No julgar e discernir foi enfatizado que
cultivar a vida comunitária é um sagrado antídoto ao espírito capitalista que
solapa as relações comunitárias e injeta o vírus do individualismo e do
egocentrismo. Foi alertado que fazer missão não pode ser reduzido a tentar
envolver de forma proselitista “os de fora” na “minha igreja”, mas testemunhar
o que Jesus Cristo e os profetas e profetisas ensinaram e testemunharam
revelando o que constrói o reino de Deus no nosso meio. Não podemos nos calar!
Crucial continua sendo sermos profetas e profetisas, não adivinhadores do
futuro, mas quem nas entranhas da trama histórica lê os sinais dos tempos e dos
lugares e no meio do povo aponta os caminhos a serem seguidos para superação do
capitalismo que em crise aguda segue superexplorando não só a classe
trabalhadora, mas também sacrificando no altar do mercado idolatrado os bens
naturais – terra, águas, minerais e todo que pode ser transformado em
mercadoria nos biomas e ecossistemas.
Três clamores foram destacados: os
clamores dos povos negros diante das relações sociais escravocratas que
reproduzem cotidianamente racismo estrutural; os clamores dos povos indígenas
vítimas de genocídios e de invasão de seus territórios e ainda sob ameaça da
brutal tese do Marco Temporal já aprovado na Câmara Federal. Houve um
fortíssimo grito para que o inconstitucional e esdrúxulo Marco Temporal não seja
aprovado no Senado Federal e nem no Supremo Tribunal Federal; os clamores das
Juventudes também vítimas de genocídio e da amputação de oportunidades para
desabrochar seu infinito potencial de humanização.

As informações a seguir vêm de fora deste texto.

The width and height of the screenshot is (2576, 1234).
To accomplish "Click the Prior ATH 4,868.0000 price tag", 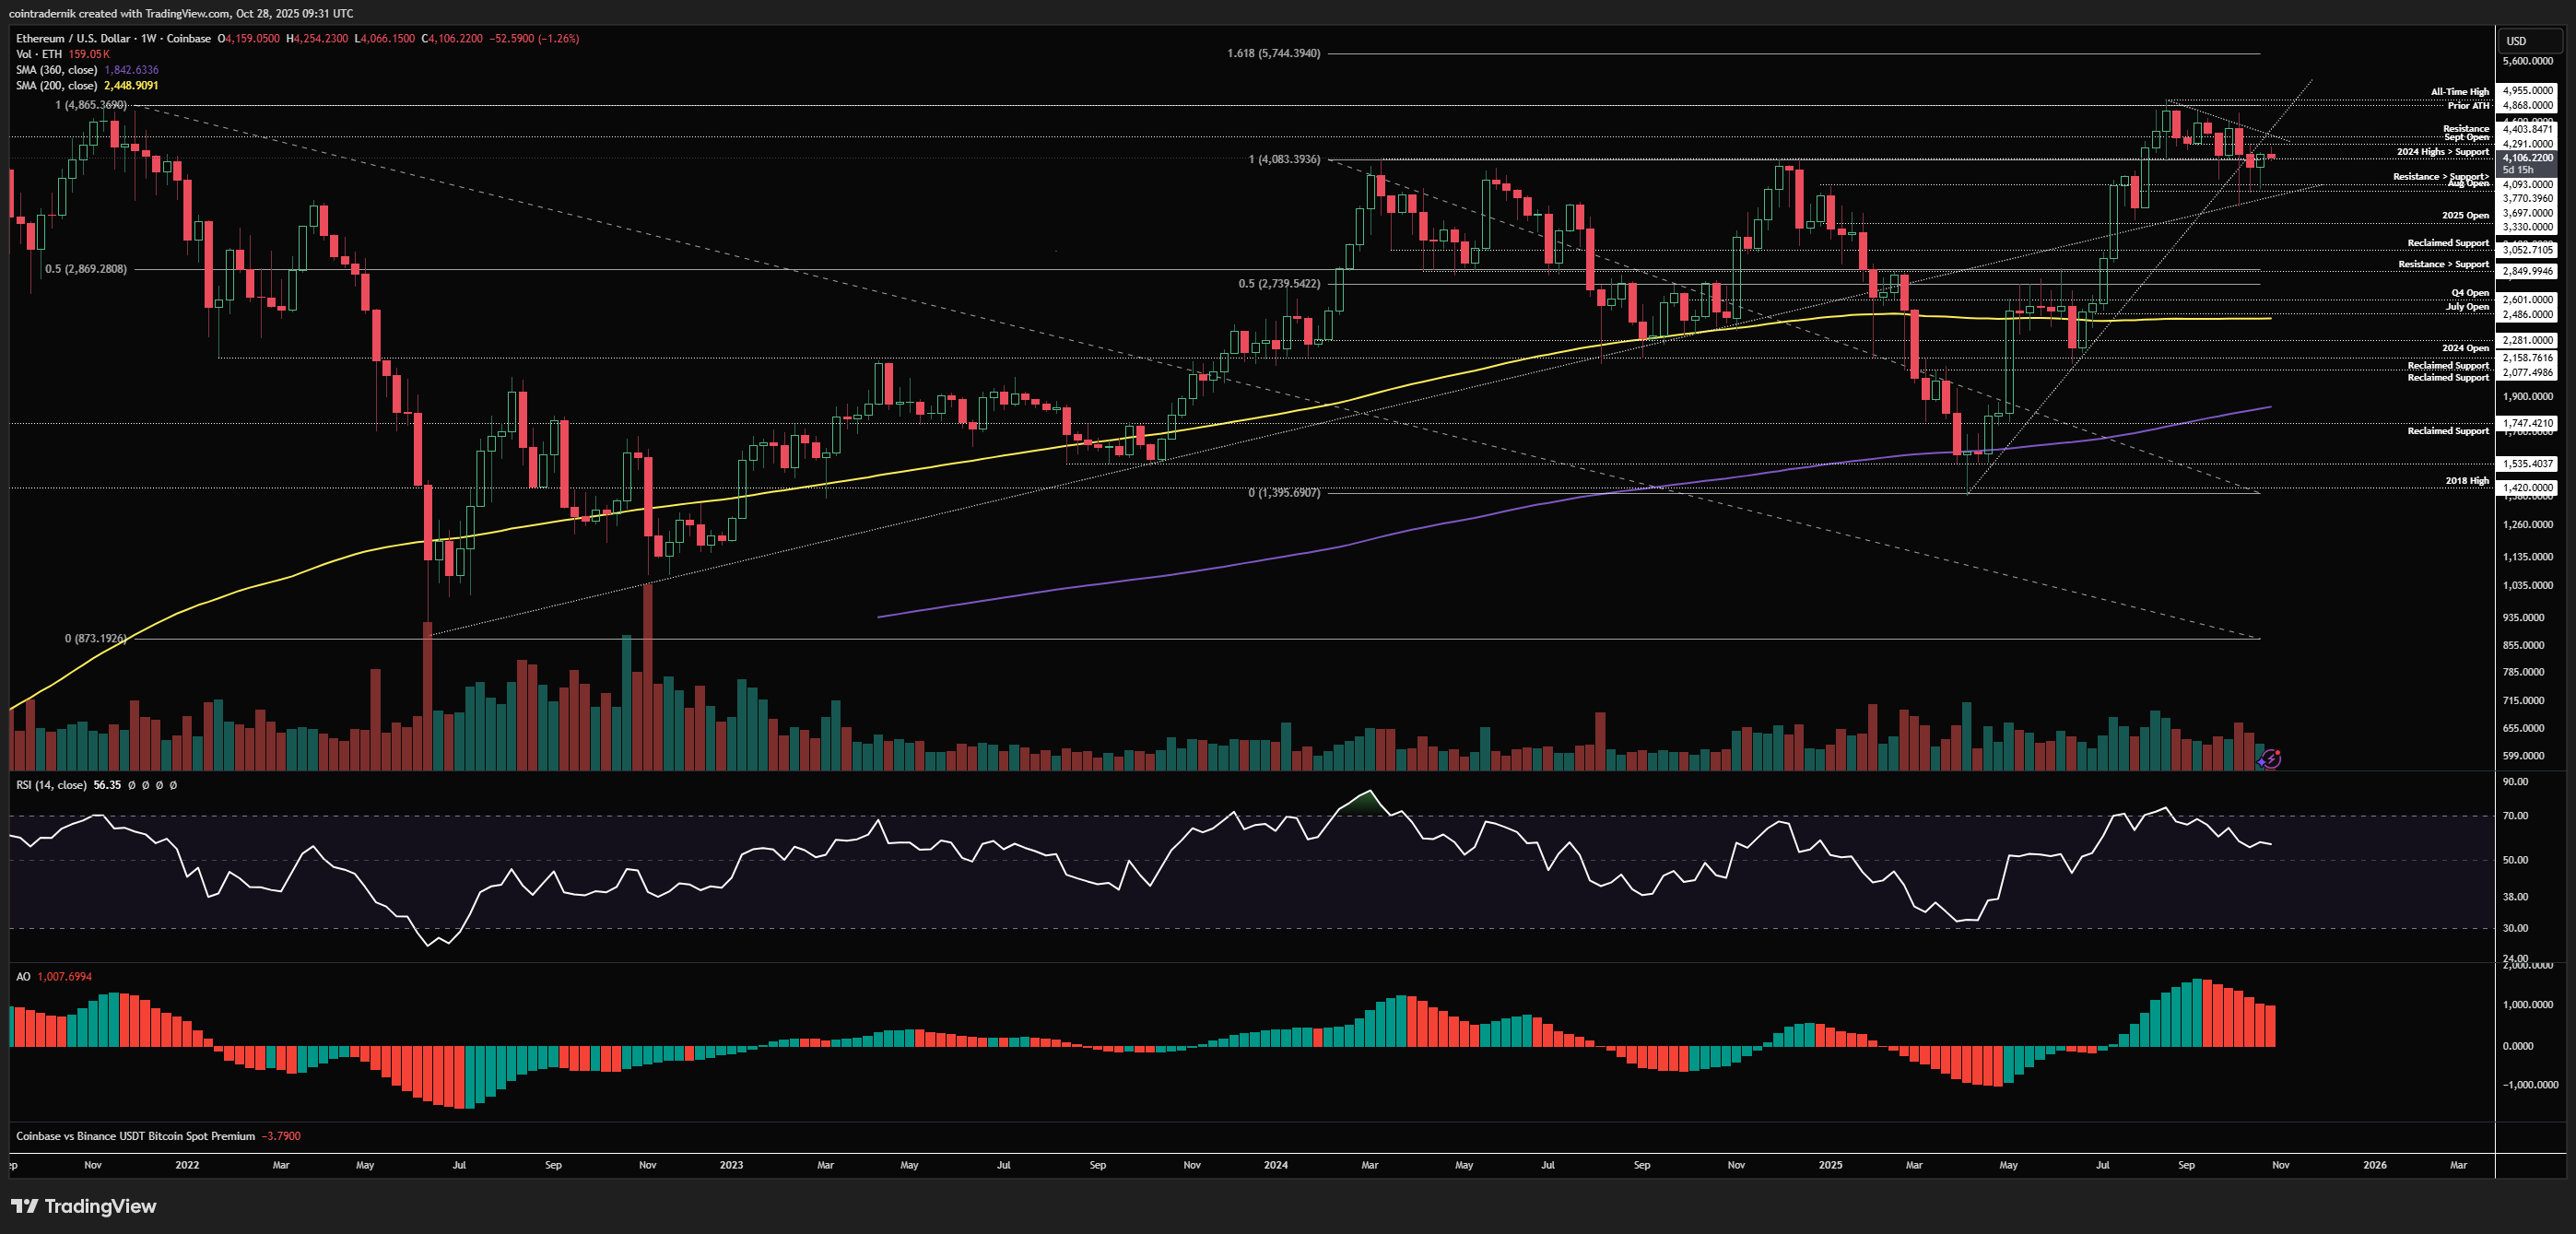I will click(2527, 105).
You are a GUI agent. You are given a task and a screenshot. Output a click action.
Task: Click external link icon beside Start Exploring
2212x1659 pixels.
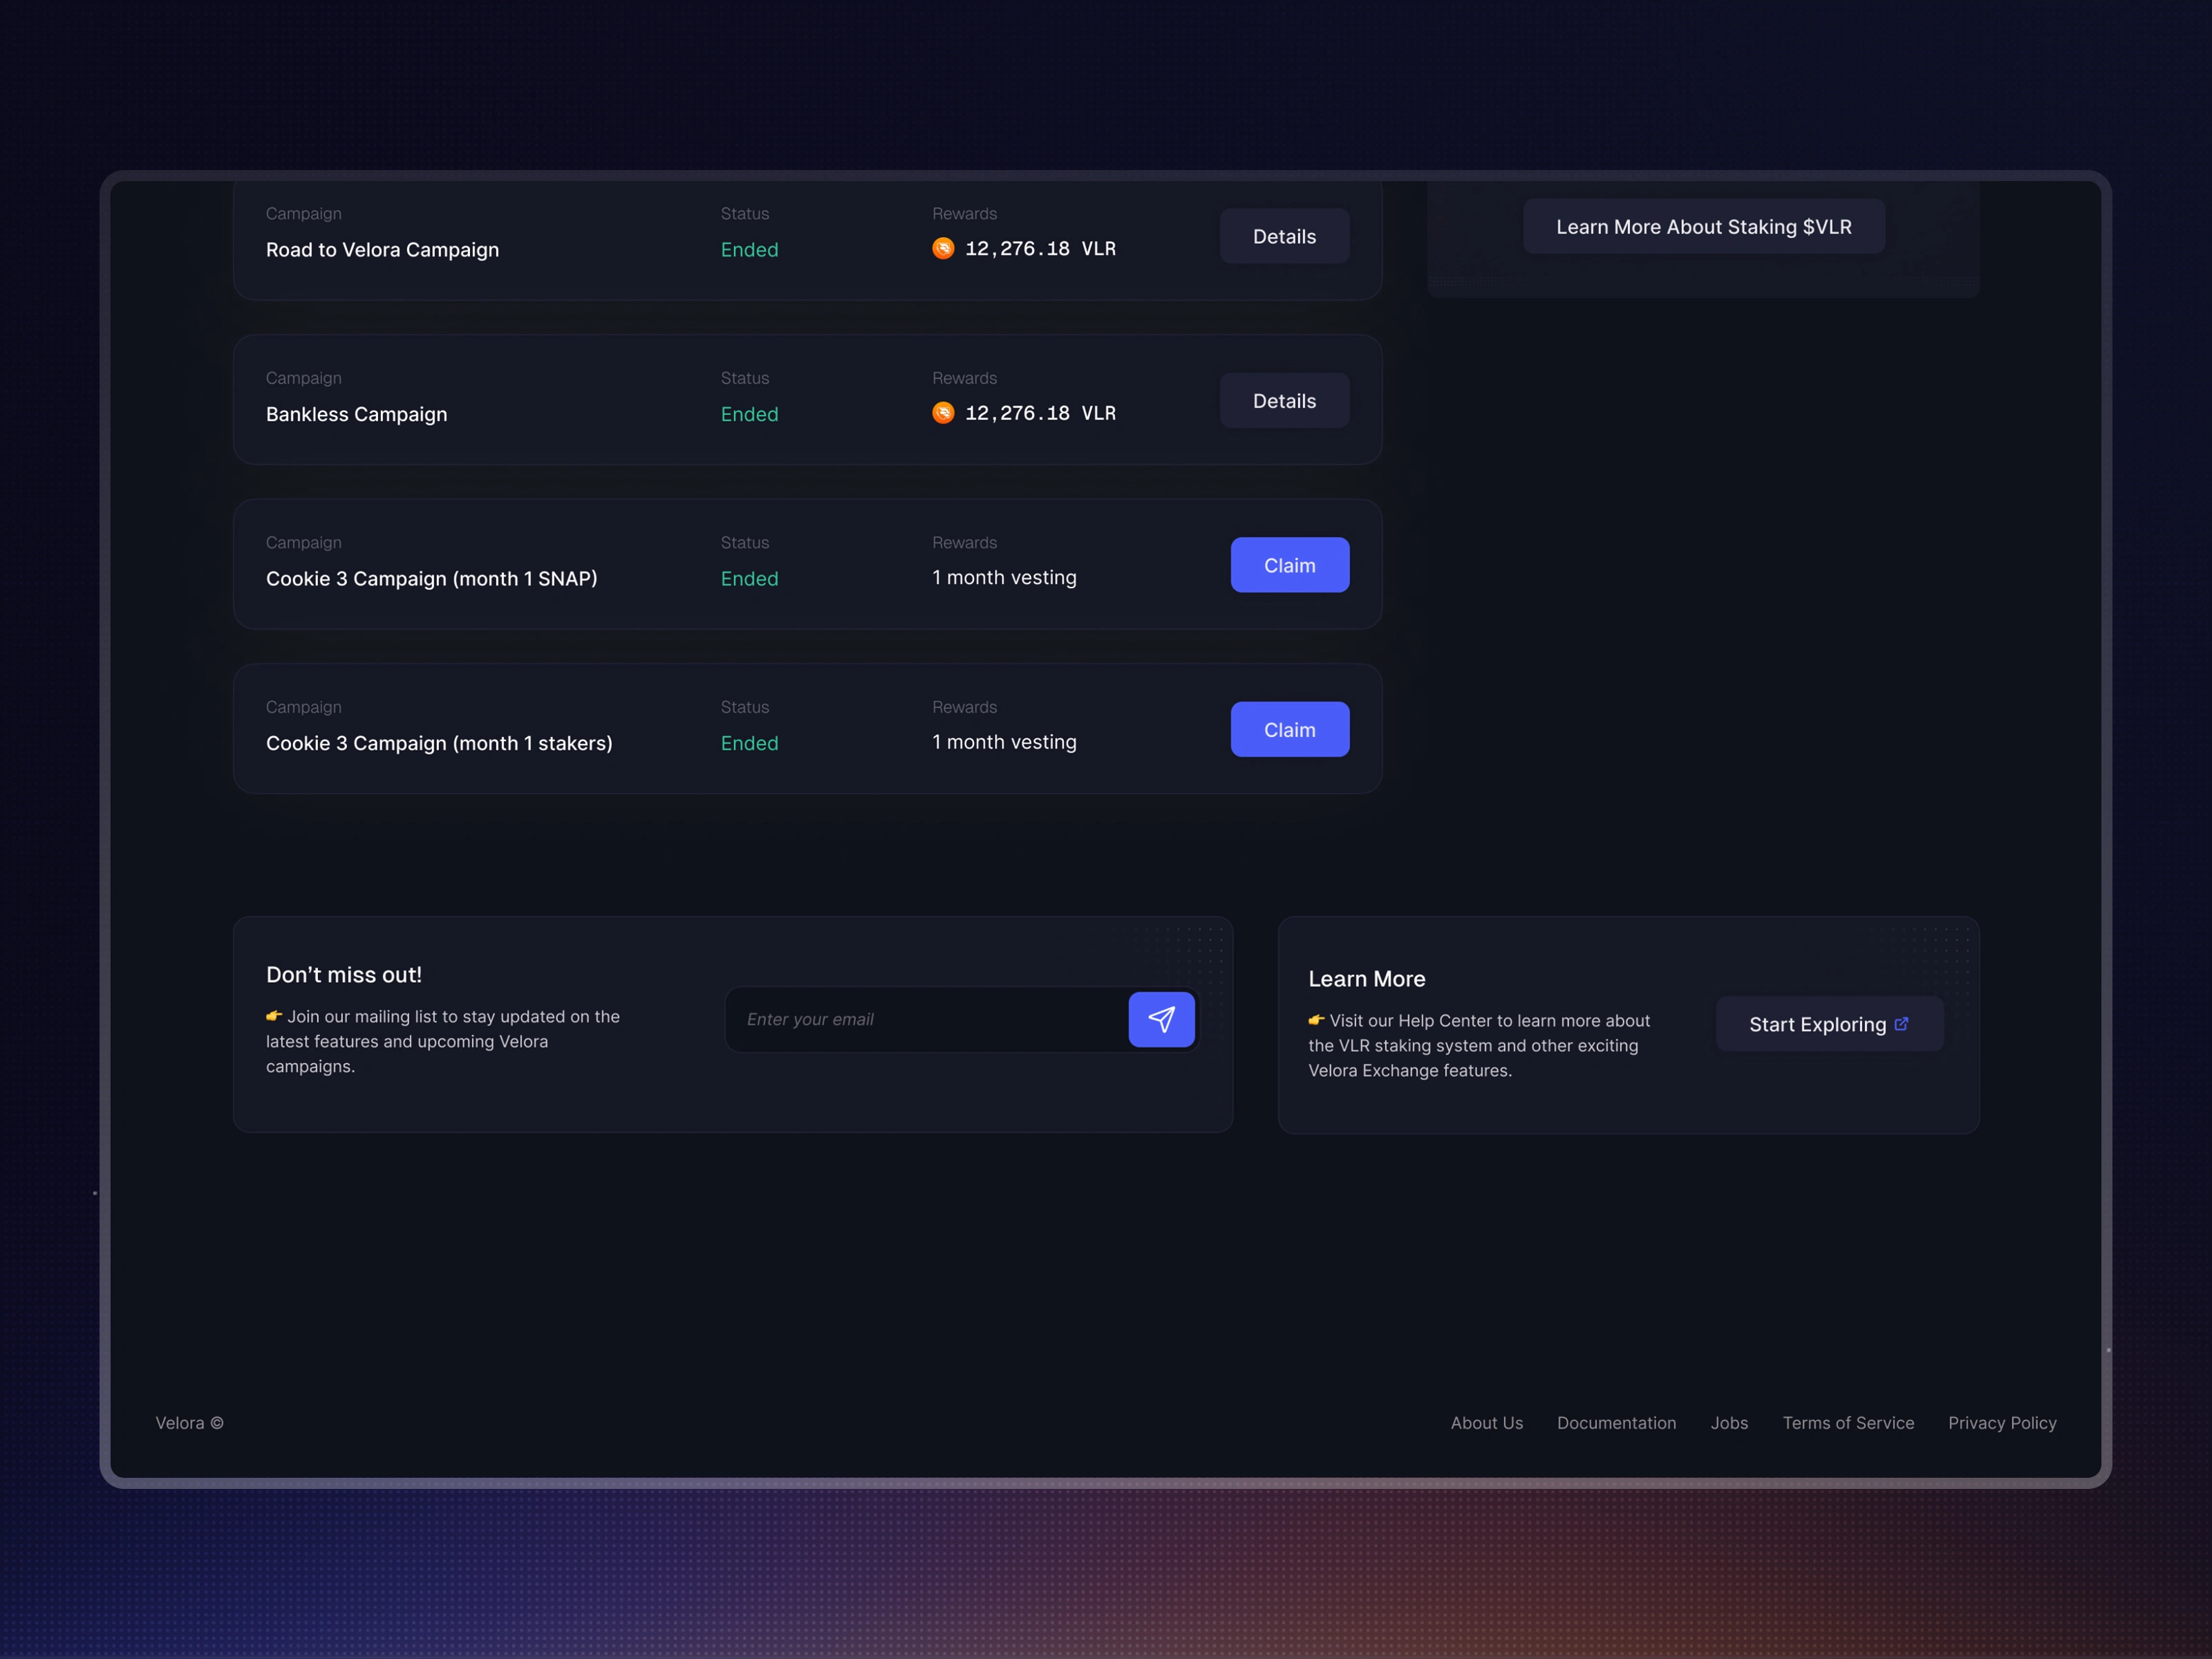coord(1901,1024)
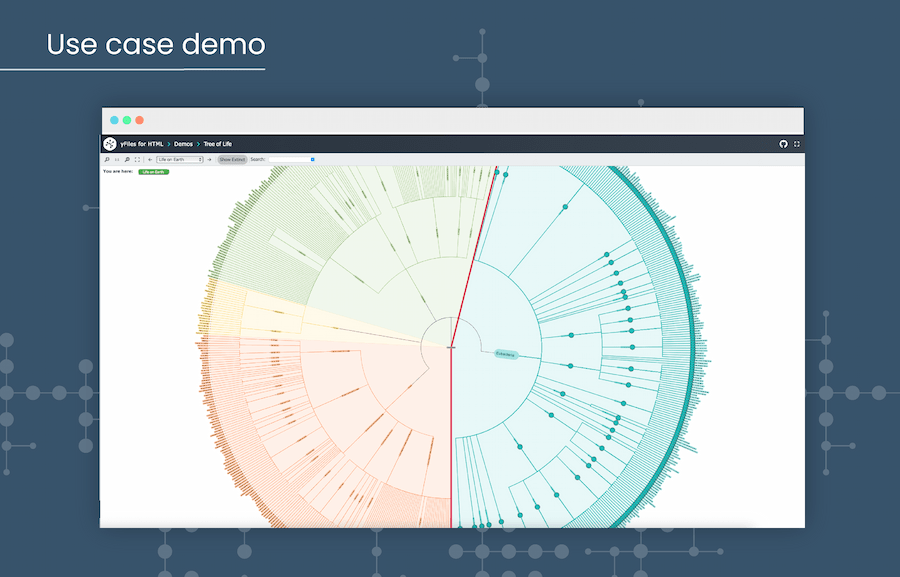Toggle the Show Extinct button
The image size is (900, 577).
click(x=232, y=159)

Enfim, na atual conjuntura da Igreja
Católica no Brasil, de um retorno à Grande Disciplina, de hegemonia de
fundamentalismo, clericalismo, moralismos e de “comunidades entocadas”
priorizando ajuntar dízimo e reduzindo a fé cristã a autoajuda, o 15º
Intereclesial foi ato público de resistência em que militantes e pessoas da
caminhada libertadora das CEBs expressaram de cabeça erguida que as CEBs estão
vivas e seus membros mantêm viva e forte a profecia da espiritualidade
libertadora ecumênica e inter-religiosa. Vivenciamos dias de verdadeira
manifestação do amor de Deus na força e luz da Divina Ruah, fecundando as
CEBs! Dom Guilherme Antônio Werlang, bispo da Diocese de Lages, SC, foi
aplaudido por todos/as de pé ao bradar: “Quem
se deixa levar pela correnteza das maiorias, é como um corpo morto ou um tronco
já derrubado e sem vida e que é incapaz de reagir e lutar pela vida sua e dos
outros. Nadar contra a correnteza nunca foi fácil, mas essa deve ser a atitude
de quem deseja ser cristão ou cristã.”
A caminhada continua e o trem das CEBs
segue agora para seu berço, o estado do Espírito Santo, que acolherá e sediará
o 16º Intereclesial das CEBs em 2027. Que a Divina Ruah e a Trindade Santa continuem
nos guiando com muito amor no coração na utopia do reino de Deus, com olhar e
pés no chão das periferias, ao lado dos periferizados, lutando pelos seus
direitos e também pelos direitos da natureza. Que os/as que foram sejam multiplicadores, que o XV
Intereclesial das CEBs ressoe nas Paróquias e Comunidades... no meio do povo!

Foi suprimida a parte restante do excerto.